What you need to do:
Print exactly the lines below between the line containing "Given: Click the app grid icon in toolbar" and the line containing "The image size is (1158, 1000).", counting both of those lines. Leave pictures out.

# # #

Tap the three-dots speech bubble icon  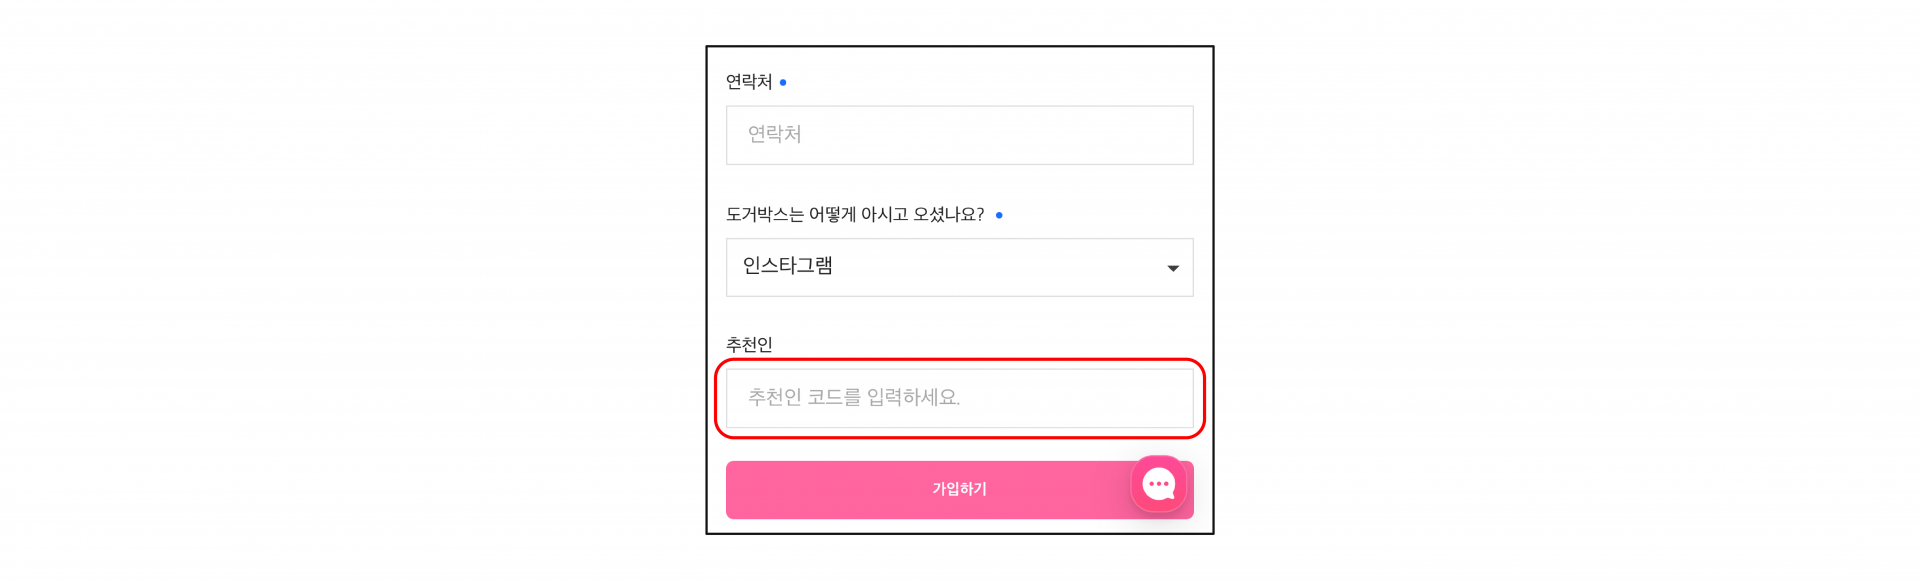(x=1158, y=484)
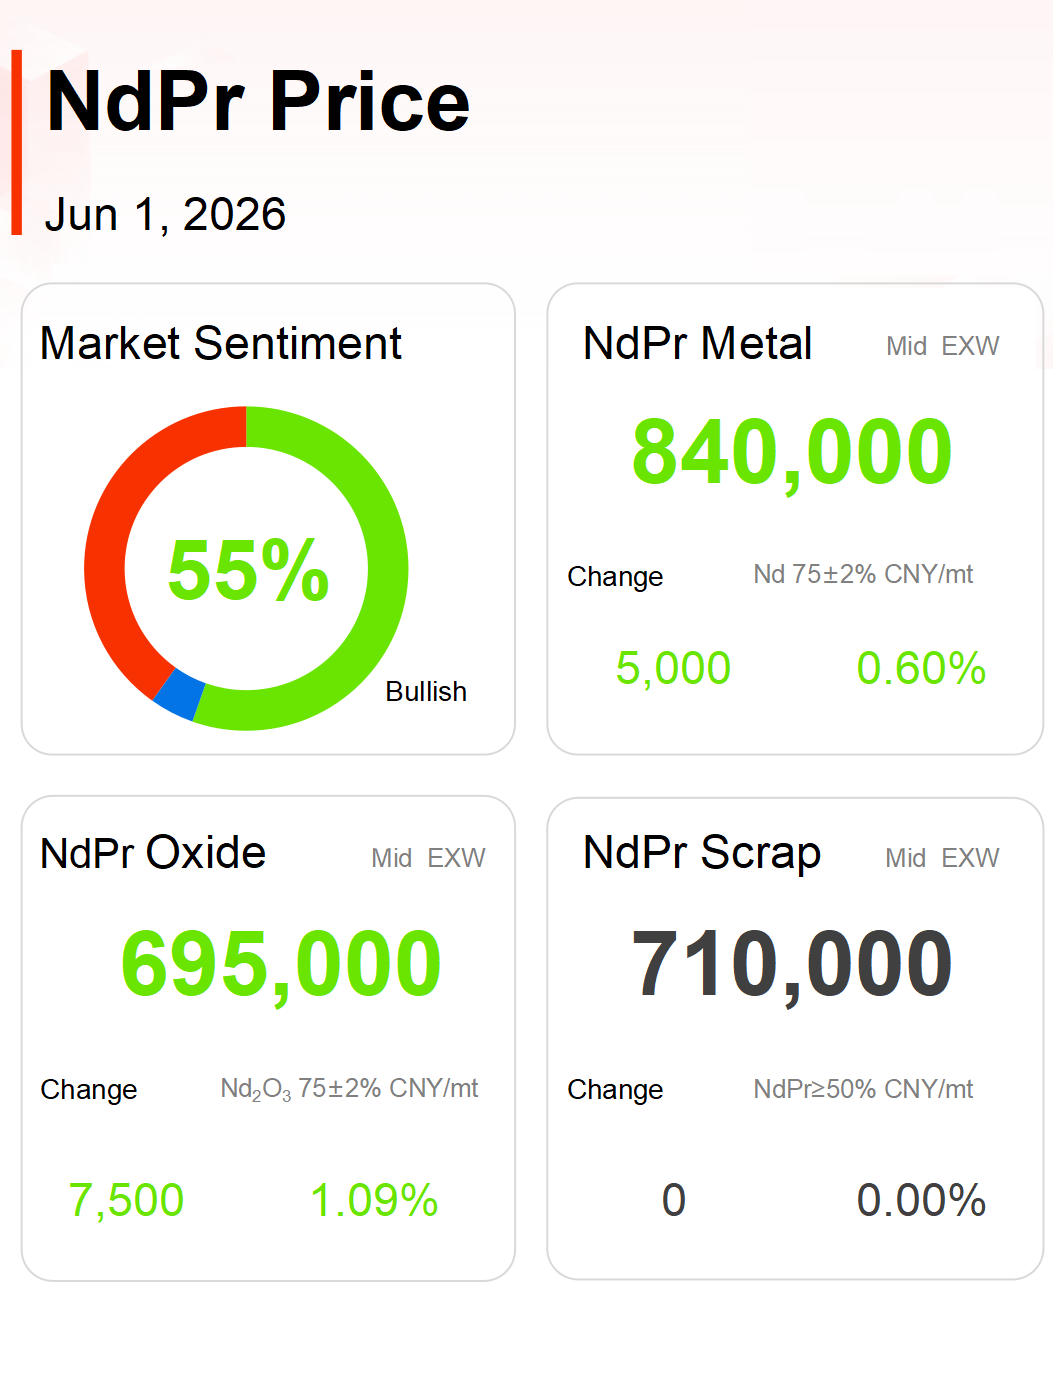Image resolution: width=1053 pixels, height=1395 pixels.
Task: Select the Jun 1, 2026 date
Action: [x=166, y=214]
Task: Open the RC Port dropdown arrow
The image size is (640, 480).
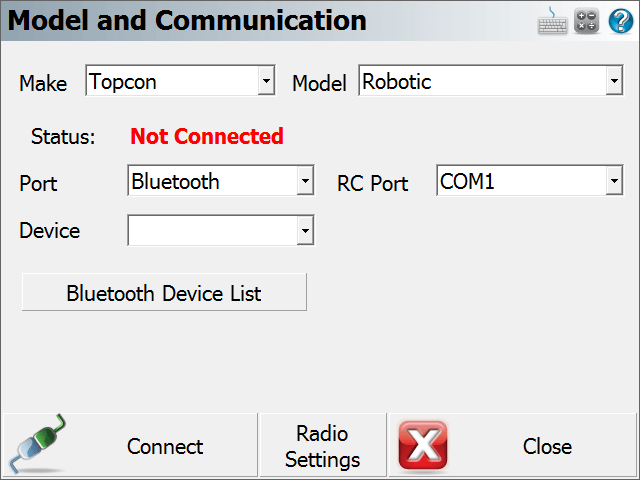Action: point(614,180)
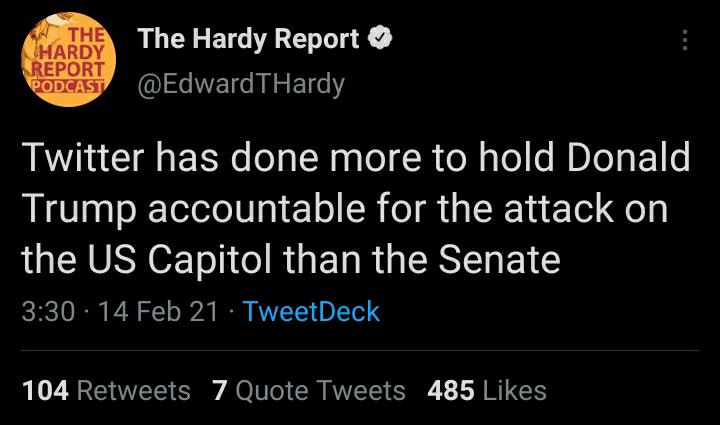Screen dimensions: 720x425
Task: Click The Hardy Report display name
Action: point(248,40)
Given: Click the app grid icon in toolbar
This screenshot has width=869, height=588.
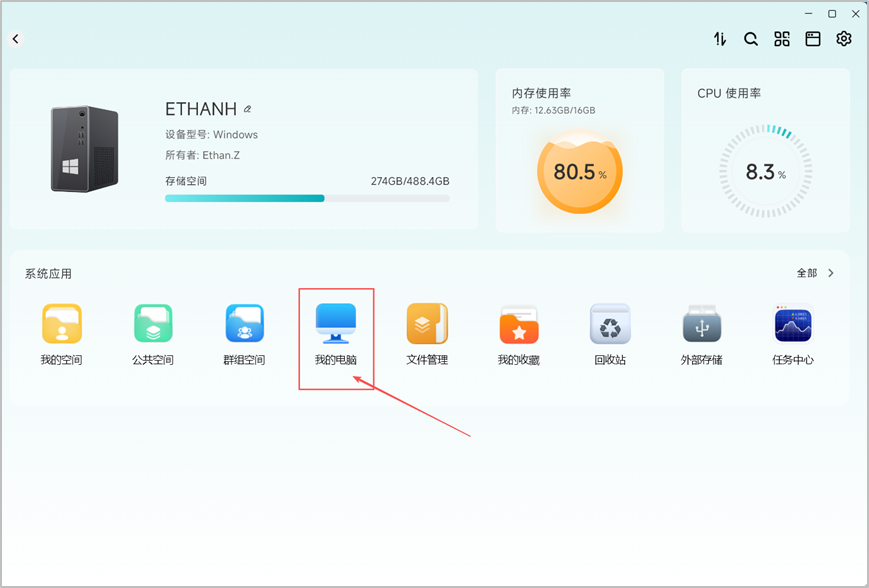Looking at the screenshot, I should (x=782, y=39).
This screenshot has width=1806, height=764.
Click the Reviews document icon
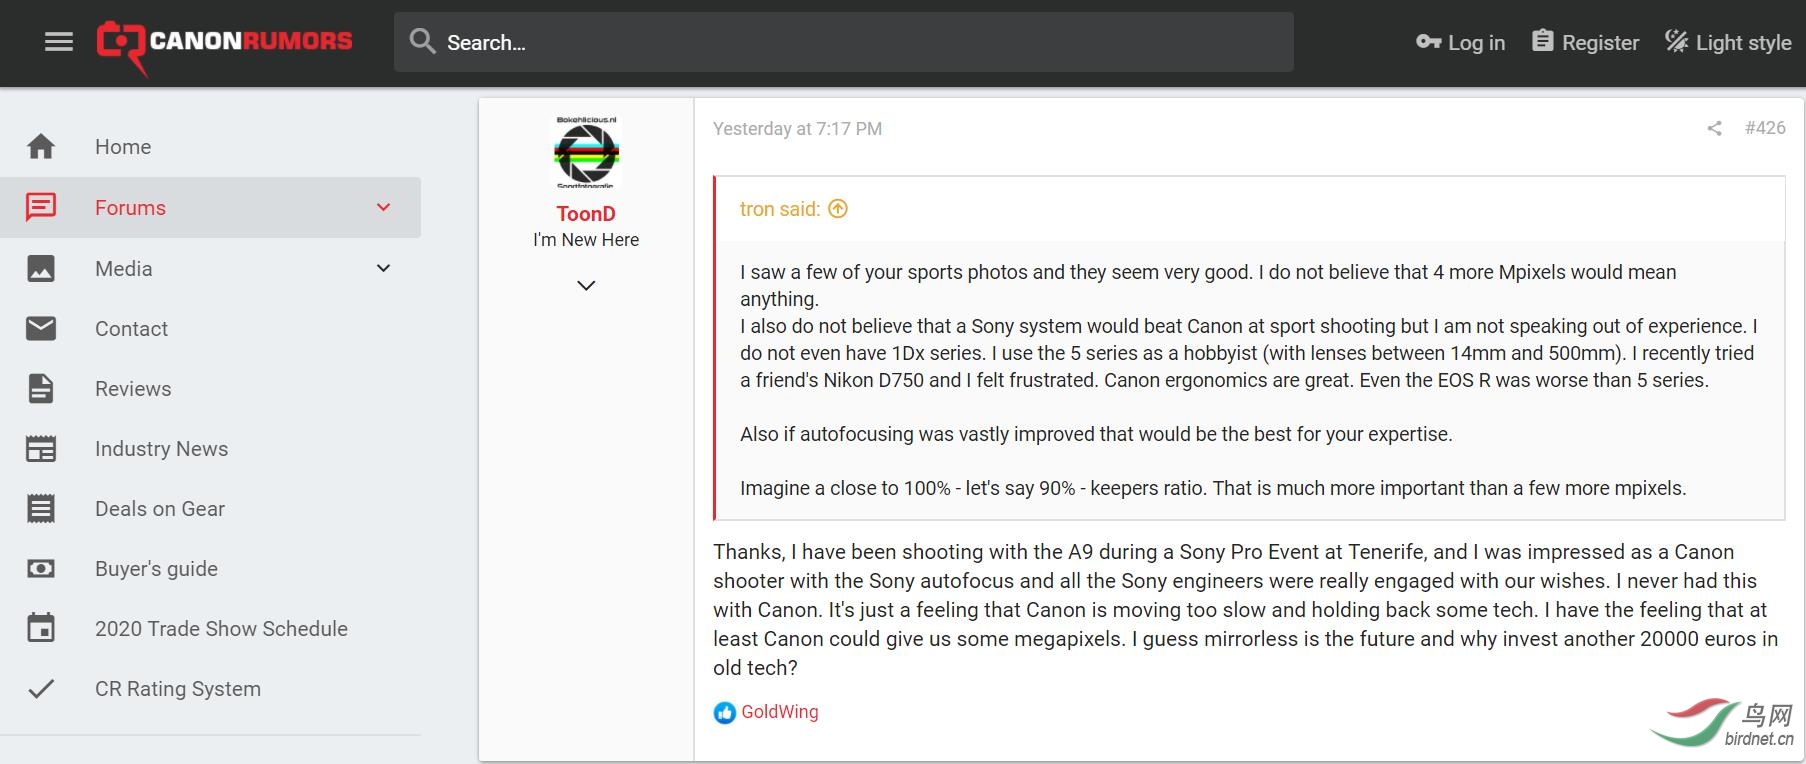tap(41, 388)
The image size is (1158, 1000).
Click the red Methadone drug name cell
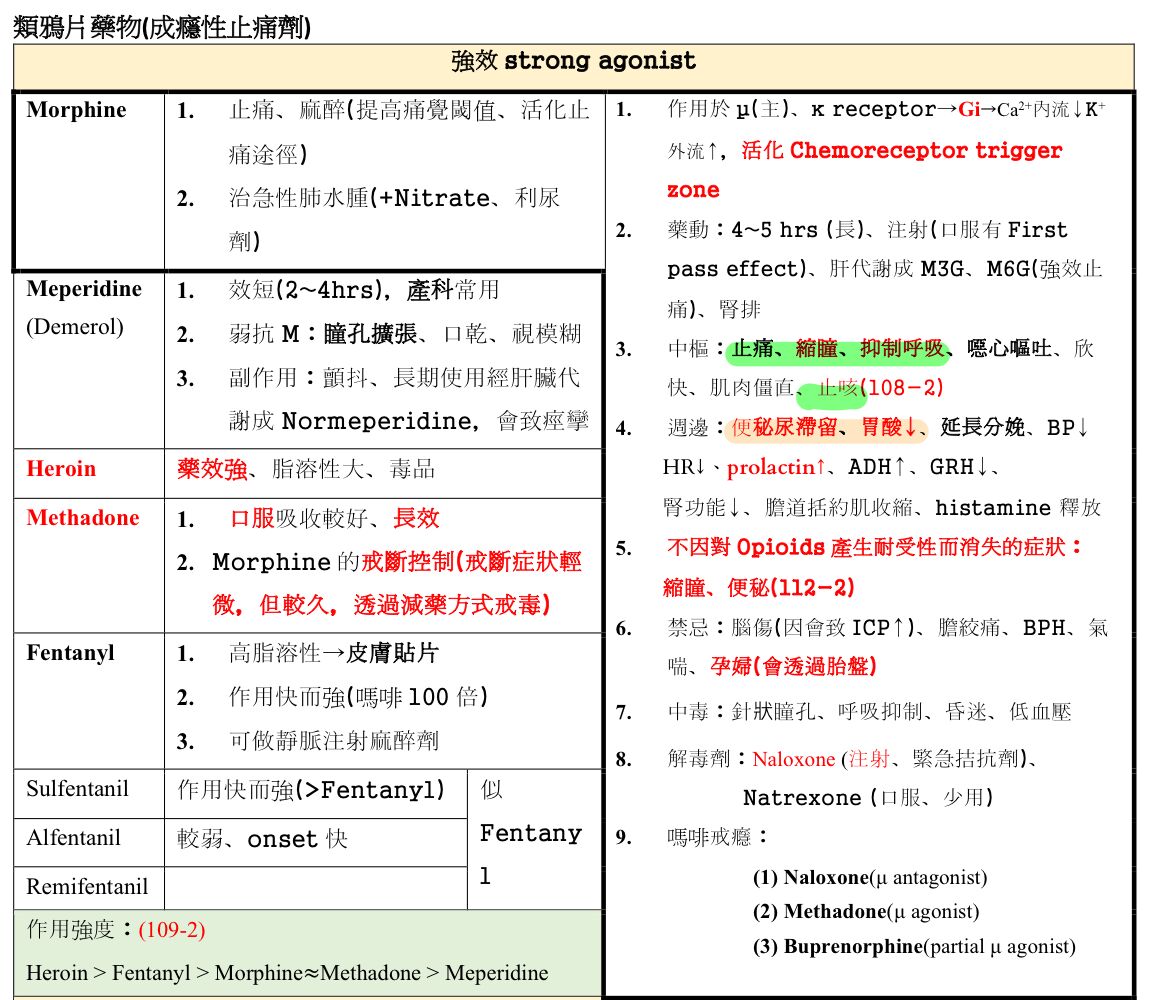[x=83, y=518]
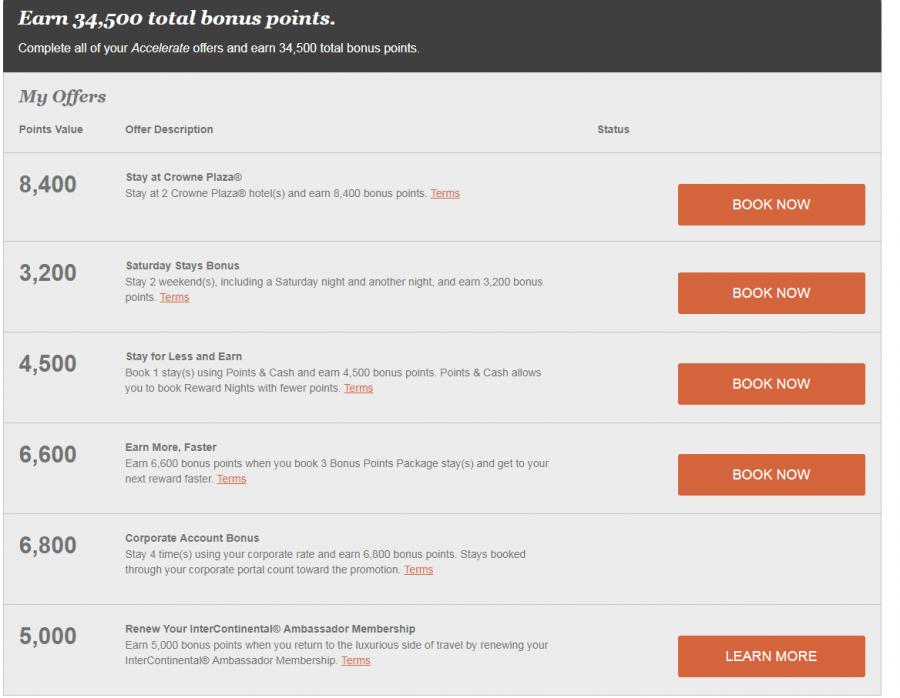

# # #

Task result:
Given: Click the app grid icon in toolbar
This screenshot has width=869, height=588.
Looking at the screenshot, I should (x=782, y=39).
This screenshot has width=1806, height=764.
Click the Reviews document icon
tap(41, 388)
The image size is (1158, 1000).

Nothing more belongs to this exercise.